◆ Text excerpt
Thanks for the info. I assume when you say that they dropped support for some libraries, you mean those libraries are no longer being maintained for the new Mac arm processors?

I'm not super familiar with how portable different libraries are against similar architectures, but assume the major issue is Mac arm chips differ enough from the mass market that progress on Linux arm won't directly correlate to any progress with macs?

[-] DupaCycki@lemmy.world 4 points 2 days ago* (last edited 2 days ago)

After introducing Metal (their own proprietary graphics api), Apple killed OpenGL support and never implemented Vulkan support. Almost every single video game nowadays uses either DirectX (Microsoft's proprietary API) or Vulkan for 3D graphics. 2D games use OpenGL and Vulkan. OpenGL and Vulkan are both open source and cross platform.

Windows supports everything, Linux everything except DirectX, and MacOS (for Apple Silicon devices) only supports Metal. You can still play OpenGL games on Intel-based Macs. Steam tells you which games won't work on recent Mac systems.

In order for a game to run on ARM Macs, it has to either be ported to Metal, or there needs to be a compatibility layer like Wine and Proton. However, neither of these two work, since Apple no longer supports OpenGL or Vulkan. Theoretically, it is possible for people to write a new compatibility layer, specifically for Metal. The problem is, nobody wants to, because it's a lot of work (as usual with development for Apple devices), and you never know when Apple may decide to drop support for some other libraries/APIs/drivers.

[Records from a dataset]
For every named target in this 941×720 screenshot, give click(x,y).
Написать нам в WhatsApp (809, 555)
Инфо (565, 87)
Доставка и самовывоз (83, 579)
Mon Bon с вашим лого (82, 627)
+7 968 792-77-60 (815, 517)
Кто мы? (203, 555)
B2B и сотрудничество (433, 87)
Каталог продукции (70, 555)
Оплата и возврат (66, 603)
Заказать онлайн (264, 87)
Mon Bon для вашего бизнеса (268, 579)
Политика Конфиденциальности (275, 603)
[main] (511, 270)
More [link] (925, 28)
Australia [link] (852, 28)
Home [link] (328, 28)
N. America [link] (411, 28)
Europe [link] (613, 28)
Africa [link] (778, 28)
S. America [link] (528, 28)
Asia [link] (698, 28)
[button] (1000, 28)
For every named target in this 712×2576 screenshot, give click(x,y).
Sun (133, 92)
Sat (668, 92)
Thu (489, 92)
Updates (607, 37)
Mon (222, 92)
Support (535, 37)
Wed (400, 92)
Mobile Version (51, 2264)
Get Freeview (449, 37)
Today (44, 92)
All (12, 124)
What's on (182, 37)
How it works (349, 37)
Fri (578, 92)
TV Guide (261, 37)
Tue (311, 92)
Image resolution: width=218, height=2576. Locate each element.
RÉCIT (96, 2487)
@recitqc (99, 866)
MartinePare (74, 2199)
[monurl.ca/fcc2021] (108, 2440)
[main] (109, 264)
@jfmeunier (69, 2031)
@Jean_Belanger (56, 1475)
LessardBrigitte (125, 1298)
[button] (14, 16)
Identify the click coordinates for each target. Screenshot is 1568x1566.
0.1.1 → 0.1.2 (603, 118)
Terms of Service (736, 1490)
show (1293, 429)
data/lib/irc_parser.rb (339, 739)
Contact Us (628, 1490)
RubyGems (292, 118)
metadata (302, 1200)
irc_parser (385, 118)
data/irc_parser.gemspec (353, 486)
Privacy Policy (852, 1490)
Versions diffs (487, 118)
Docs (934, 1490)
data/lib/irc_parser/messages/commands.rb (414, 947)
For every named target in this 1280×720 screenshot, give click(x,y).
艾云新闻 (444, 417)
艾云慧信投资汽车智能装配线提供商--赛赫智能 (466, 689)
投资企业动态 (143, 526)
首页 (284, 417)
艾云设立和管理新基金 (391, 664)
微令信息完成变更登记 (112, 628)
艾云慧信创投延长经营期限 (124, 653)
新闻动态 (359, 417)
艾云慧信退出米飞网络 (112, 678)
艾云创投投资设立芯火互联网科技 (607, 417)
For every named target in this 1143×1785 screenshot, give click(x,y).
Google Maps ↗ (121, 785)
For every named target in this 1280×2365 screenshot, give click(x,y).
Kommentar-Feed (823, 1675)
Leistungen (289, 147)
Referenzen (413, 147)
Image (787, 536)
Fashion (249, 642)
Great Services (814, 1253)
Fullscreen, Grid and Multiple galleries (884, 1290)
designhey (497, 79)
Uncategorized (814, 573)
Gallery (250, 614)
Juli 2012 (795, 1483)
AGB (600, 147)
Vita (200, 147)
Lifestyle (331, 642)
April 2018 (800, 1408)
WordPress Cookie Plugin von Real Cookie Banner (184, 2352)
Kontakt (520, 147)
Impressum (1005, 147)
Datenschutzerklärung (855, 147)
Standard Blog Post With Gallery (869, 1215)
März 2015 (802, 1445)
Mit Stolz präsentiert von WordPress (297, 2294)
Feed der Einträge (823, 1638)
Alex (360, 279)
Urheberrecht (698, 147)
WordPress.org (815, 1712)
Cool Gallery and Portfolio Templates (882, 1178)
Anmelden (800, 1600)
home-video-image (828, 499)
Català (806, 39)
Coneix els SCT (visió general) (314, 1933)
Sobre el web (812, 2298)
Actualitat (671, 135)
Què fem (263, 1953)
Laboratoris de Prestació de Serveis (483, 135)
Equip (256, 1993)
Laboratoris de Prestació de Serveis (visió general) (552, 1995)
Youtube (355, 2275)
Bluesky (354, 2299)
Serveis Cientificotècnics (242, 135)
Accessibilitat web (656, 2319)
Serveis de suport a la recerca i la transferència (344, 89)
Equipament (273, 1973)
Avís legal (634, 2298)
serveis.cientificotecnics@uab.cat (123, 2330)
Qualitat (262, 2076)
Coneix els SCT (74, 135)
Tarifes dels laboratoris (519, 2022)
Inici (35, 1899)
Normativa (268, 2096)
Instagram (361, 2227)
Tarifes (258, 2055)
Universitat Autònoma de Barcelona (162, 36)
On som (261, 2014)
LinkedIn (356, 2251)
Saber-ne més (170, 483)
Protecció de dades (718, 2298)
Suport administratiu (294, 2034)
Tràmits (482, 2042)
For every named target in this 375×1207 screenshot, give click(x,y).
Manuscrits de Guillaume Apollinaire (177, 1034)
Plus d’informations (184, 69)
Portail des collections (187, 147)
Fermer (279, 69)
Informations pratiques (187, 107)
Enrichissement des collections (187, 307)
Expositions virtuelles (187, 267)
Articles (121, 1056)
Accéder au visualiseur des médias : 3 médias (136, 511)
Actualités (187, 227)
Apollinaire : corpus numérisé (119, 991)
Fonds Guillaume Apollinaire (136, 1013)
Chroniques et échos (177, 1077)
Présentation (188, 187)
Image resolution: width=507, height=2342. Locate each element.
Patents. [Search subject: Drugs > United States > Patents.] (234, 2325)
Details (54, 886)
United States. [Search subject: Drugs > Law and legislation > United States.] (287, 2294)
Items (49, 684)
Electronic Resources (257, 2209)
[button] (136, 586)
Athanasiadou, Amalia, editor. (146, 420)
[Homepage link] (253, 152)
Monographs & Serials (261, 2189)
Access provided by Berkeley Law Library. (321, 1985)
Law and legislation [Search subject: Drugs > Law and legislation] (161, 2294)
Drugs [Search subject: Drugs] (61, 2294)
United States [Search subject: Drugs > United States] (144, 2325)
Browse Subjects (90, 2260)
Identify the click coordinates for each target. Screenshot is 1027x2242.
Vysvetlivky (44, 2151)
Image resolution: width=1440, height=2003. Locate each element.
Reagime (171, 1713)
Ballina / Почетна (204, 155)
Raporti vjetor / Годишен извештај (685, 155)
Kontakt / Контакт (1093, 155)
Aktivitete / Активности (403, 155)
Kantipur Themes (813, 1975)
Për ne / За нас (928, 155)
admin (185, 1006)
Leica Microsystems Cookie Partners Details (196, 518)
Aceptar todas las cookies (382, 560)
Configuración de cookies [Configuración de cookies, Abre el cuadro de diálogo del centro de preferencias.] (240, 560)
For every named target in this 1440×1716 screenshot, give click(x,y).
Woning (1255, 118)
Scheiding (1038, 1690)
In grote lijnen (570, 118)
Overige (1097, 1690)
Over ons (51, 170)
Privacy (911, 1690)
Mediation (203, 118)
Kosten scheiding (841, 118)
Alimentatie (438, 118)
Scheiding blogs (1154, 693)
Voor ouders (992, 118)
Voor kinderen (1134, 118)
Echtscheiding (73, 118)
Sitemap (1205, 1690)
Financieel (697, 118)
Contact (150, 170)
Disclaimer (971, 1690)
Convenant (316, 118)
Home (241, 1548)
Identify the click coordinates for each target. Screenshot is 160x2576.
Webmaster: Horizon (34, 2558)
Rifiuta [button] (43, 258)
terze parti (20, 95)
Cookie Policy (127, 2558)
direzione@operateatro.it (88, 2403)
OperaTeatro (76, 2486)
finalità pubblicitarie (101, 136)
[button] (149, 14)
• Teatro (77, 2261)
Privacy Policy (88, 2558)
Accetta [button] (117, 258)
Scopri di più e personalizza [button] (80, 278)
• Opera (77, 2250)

◆ Exercise instructions
A. Answer these questions about the forum discussion of gaming on Apple Silicon Macs, one per line:
(i) What proprietary graphics API did Apple introduce?
(ii) Which API does Linux not support?
(iii) Which two compatibility layers are named?
B. In the forum discussion of gaming on Apple Silicon Macs, rewrite the part that opens with "Thanks for the" and closes with "Mac arm processors?", changing "processors" to "chips".
C. Take the forum discussion of gaming on Apple Silicon Macs further, picking up after its final sentence.

◆ Outputs by task
A.
(i) Metal
(ii) DirectX
(iii) Wine and Proton

B.
Thanks for the info. I assume when you say that they dropped support for some libraries, you mean those libraries are no longer being maintained for the new Mac arm chips?

C.
Additionally, Apple seems to be working on their own Metal translation layer. Leaks show impressive performance in Cyberpunk 2077. However, nobody knows what the availability will be like or when it releases.

[-] princessnorah 1 points 2 days ago* (last edited 2 days ago)

You have literally no idea what you're talking about:

Game Porting Toolkit is Apple's new translation layer released on 6th June, 2023. Game Porting Toolkit (GPTK) combines Wine with Apple's own D3DMetal which supports DirectX 11 and 12. This is a less user-friendly method of installing Windows games on Apple Silicon Macs compared to CrossOver or Parallels, however it unlocks the ability to play many DirectX 12 games. A lot more games work using GPTK, however, games that use anti-cheat or aggressive DRMs generally don't work.

Source.

Not only has Apple well and truly released that, but Codeweavers also develops a compatibility program based off WINE called Crossover.

Edit: You're also massively wrong about DirectX on Linux, DXVK and VKD3D both work to run various versions of it on Linux. Did you think WINE/Proton only works for OpenGL/Vulkan Windows games?

[-] DupaCycki@lemmy.world 1 points 1 day ago

You're also massively wrong about DirectX on Linux, DXVK and VKD3D both work to run various versions of it on Linux.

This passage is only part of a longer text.